→ **Problem to work on**:
Copy everything from the start of the material down through the line containing "redo-icon: ↷ is", leaving out the pictures.

Data pulled from a collection:

* * *

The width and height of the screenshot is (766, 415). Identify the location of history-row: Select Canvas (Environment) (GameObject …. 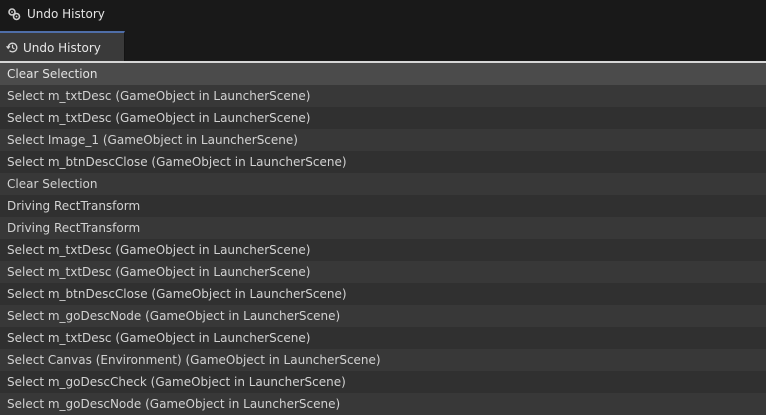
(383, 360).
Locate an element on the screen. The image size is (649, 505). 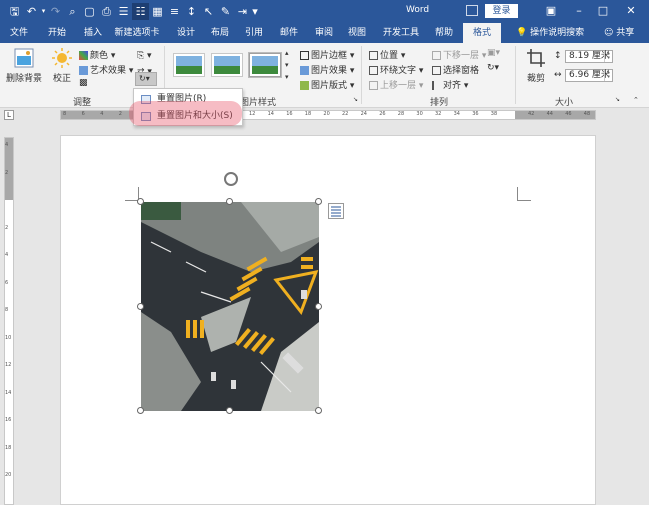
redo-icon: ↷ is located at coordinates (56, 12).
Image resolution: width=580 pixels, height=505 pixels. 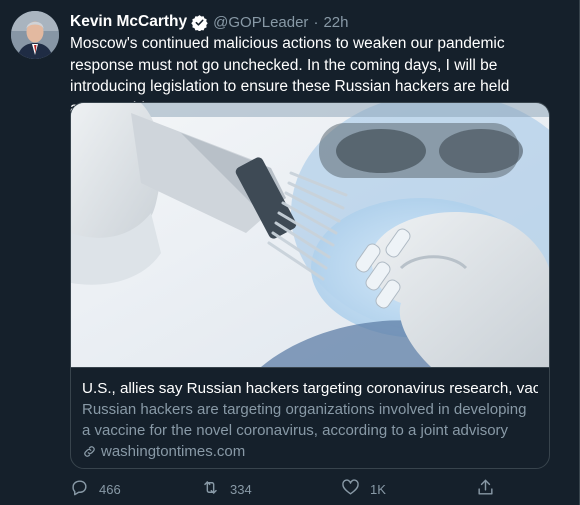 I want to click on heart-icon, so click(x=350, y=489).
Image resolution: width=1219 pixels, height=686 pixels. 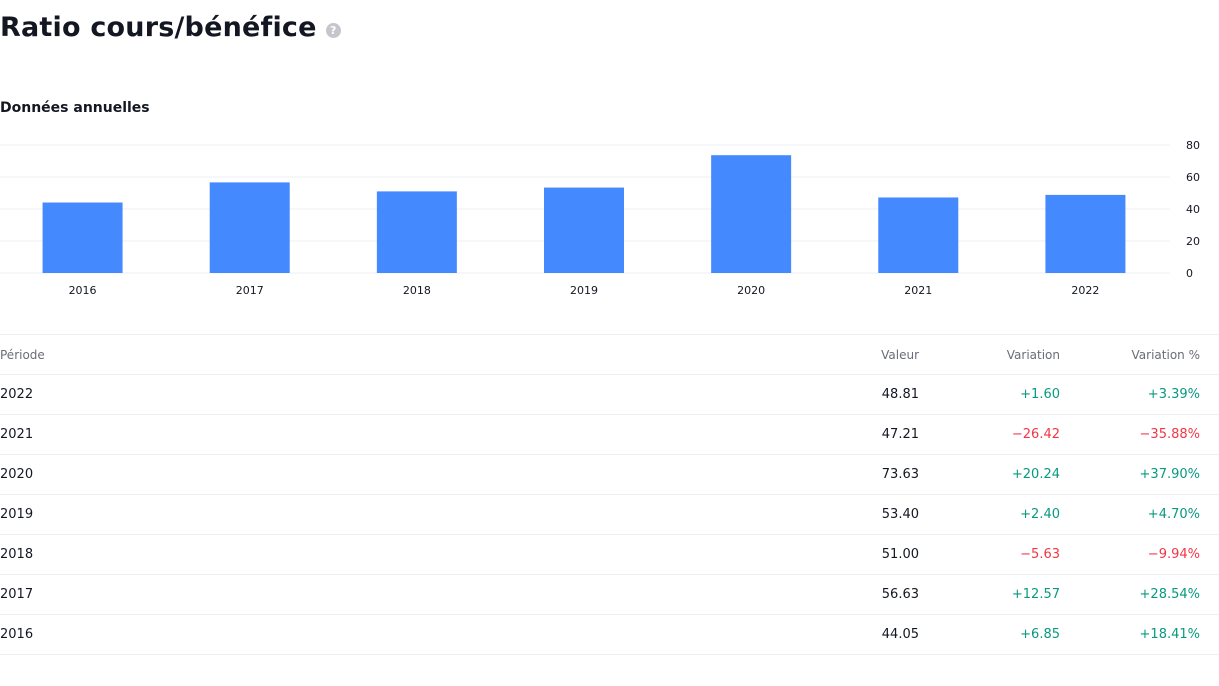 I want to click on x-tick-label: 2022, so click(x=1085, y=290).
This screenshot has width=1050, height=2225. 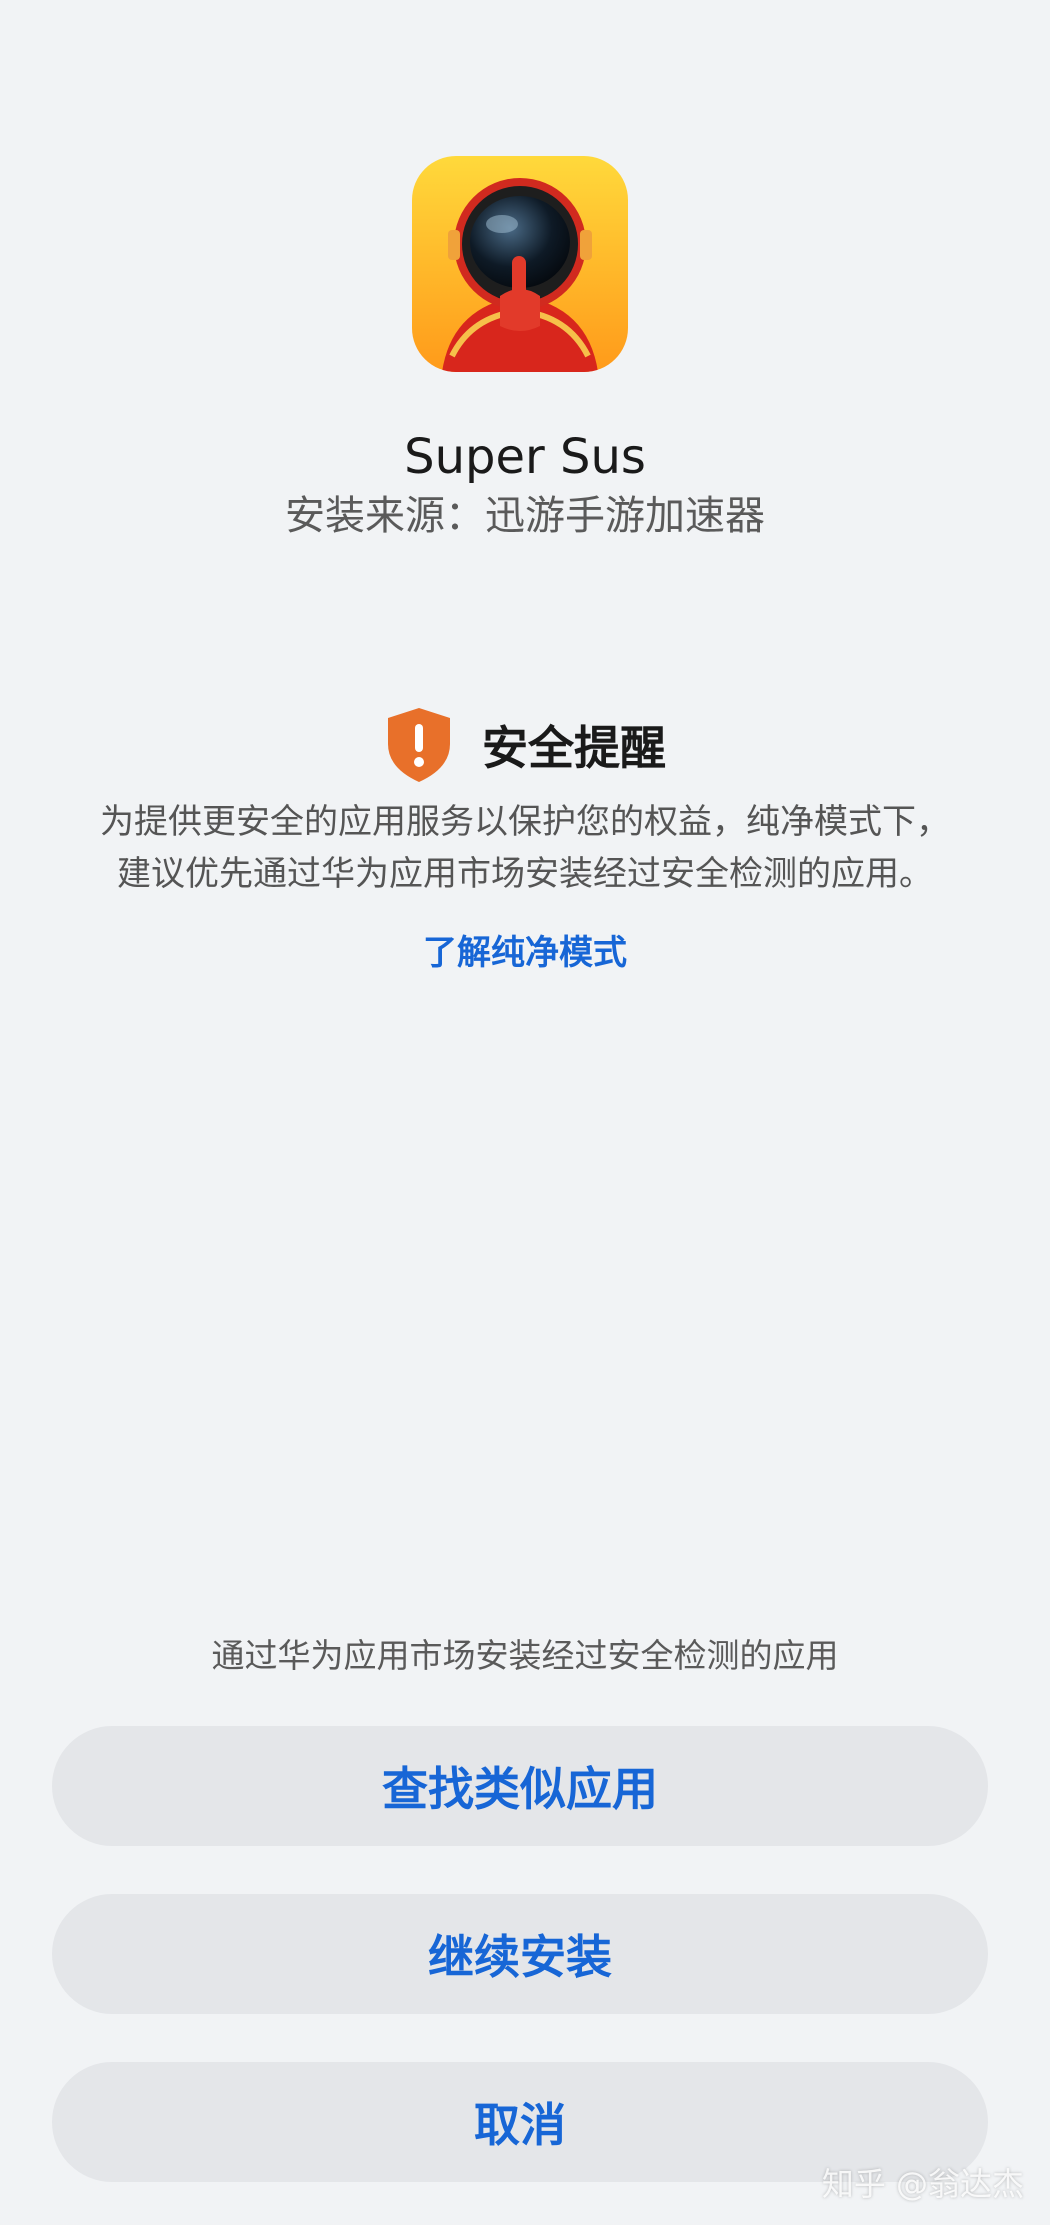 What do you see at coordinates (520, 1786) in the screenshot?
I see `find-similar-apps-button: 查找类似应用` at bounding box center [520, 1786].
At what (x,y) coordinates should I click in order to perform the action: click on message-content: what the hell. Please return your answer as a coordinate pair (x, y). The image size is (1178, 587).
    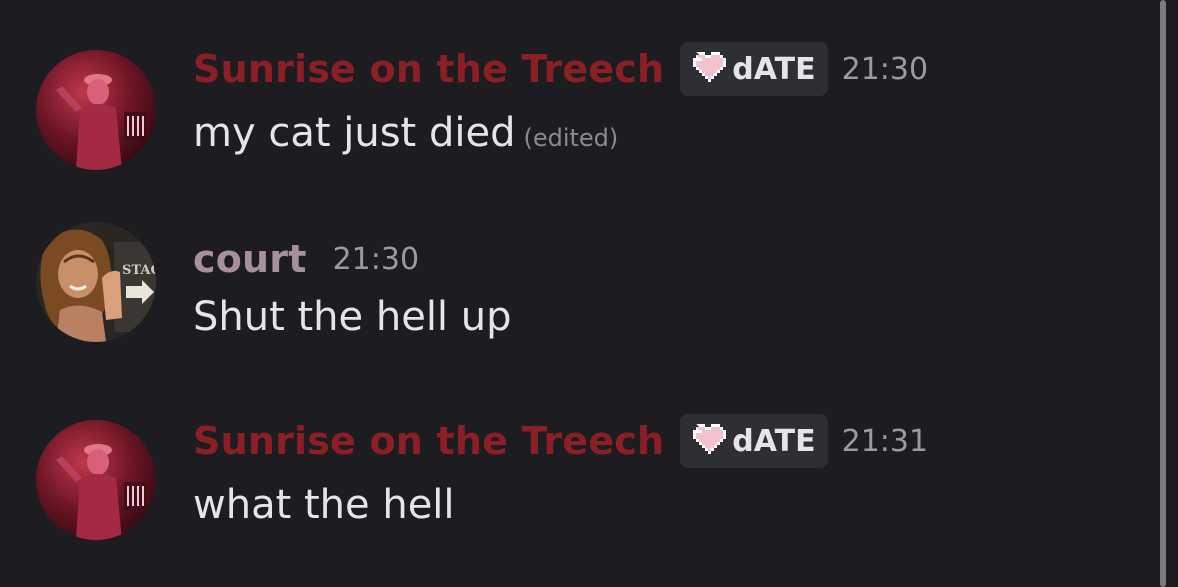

* * *

→ **Answer to this exercise**:
The width and height of the screenshot is (766, 415). Identify the location of history-row: Select Canvas (Environment) (GameObject …. 
(383, 360).
Locate an element on the screen. The image size is (649, 505). 
redo-icon: ↷ is located at coordinates (56, 12).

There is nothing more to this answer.